Common Row Count Discrepancies
Cause		Effect on naive count		This tool
Quoted newlines		Overcounts		Correct
Trailing empty line		+1 phantom row		Excluded
BOM prefix		First field corrupted		Stripped
Mixed line endings (CR/LF/CRLF)		Undercounts or overcounts		Normalized

Frequently Asked Questions

Your CSV likely contains quoted fields with embedded newline characters. Per RFC 4180, a field wrapped in double quotes may contain line breaks as literal data. A text editor counts physical lines (every LF or CRLF), while this tool counts logical rows by tracking whether the parser is inside a quoted field. The difference equals the number of embedded newlines within your data.

The tool samples the first 5 lines and counts occurrences of each candidate delimiter (comma, semicolon, tab, pipe). It selects the delimiter with the most consistent count across lines (lowest standard deviation) and a non-zero mean. Override manually when your file has fewer than 3 rows (insufficient sample), when multiple delimiters appear with equal frequency, or when using an uncommon delimiter like caret or tilde.
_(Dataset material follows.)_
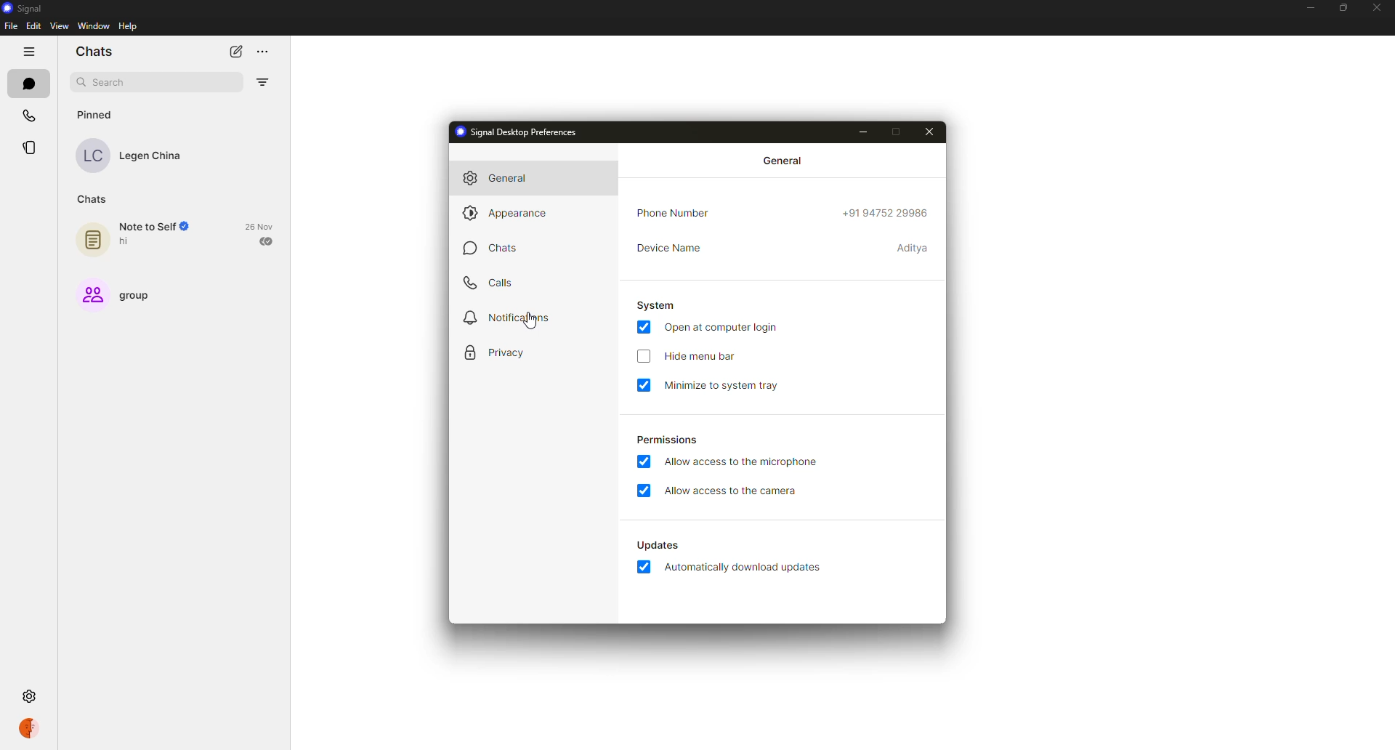 The image size is (1395, 750). I want to click on minimize, so click(1309, 7).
It affects the reported data row count. When enabled, the tool subtracts 1 from the total row count, reporting the header separately. The total parsed rows (including header) is always displayed alongside. This distinction matters when comparing against database record counts, which exclude headers.

The parser normalizes all line ending styles before counting. It treats standalone CR (old Mac), standalone LF (Unix/Mac), and CRLF (Windows) identically as row terminators. A CRLF sequence is consumed as a single delimiter, not two. This prevents double-counting that affects naive parsers on files transferred between operating systems.

There is no hard limit; the practical ceiling depends on your browser's available memory. Files under 1 MB are parsed on the main thread. Files over 1 MB are offloaded to a Web Worker to prevent the UI from freezing. For files exceeding roughly 500 MB, you may experience memory pressure. In such cases, consider splitting the file or using a command-line tool like awk.

Per RFC 4180 Rule 6, a double quote inside a quoted field is represented as two consecutive double quotes (""). The parser's state machine recognizes this pattern: when in QUOTED state and encountering a double quote followed by another double quote, it treats the pair as a literal quote character and remains in QUOTED state. Only a double quote followed by a delimiter, newline, or end-of-file transitions back to UNQUOTED state.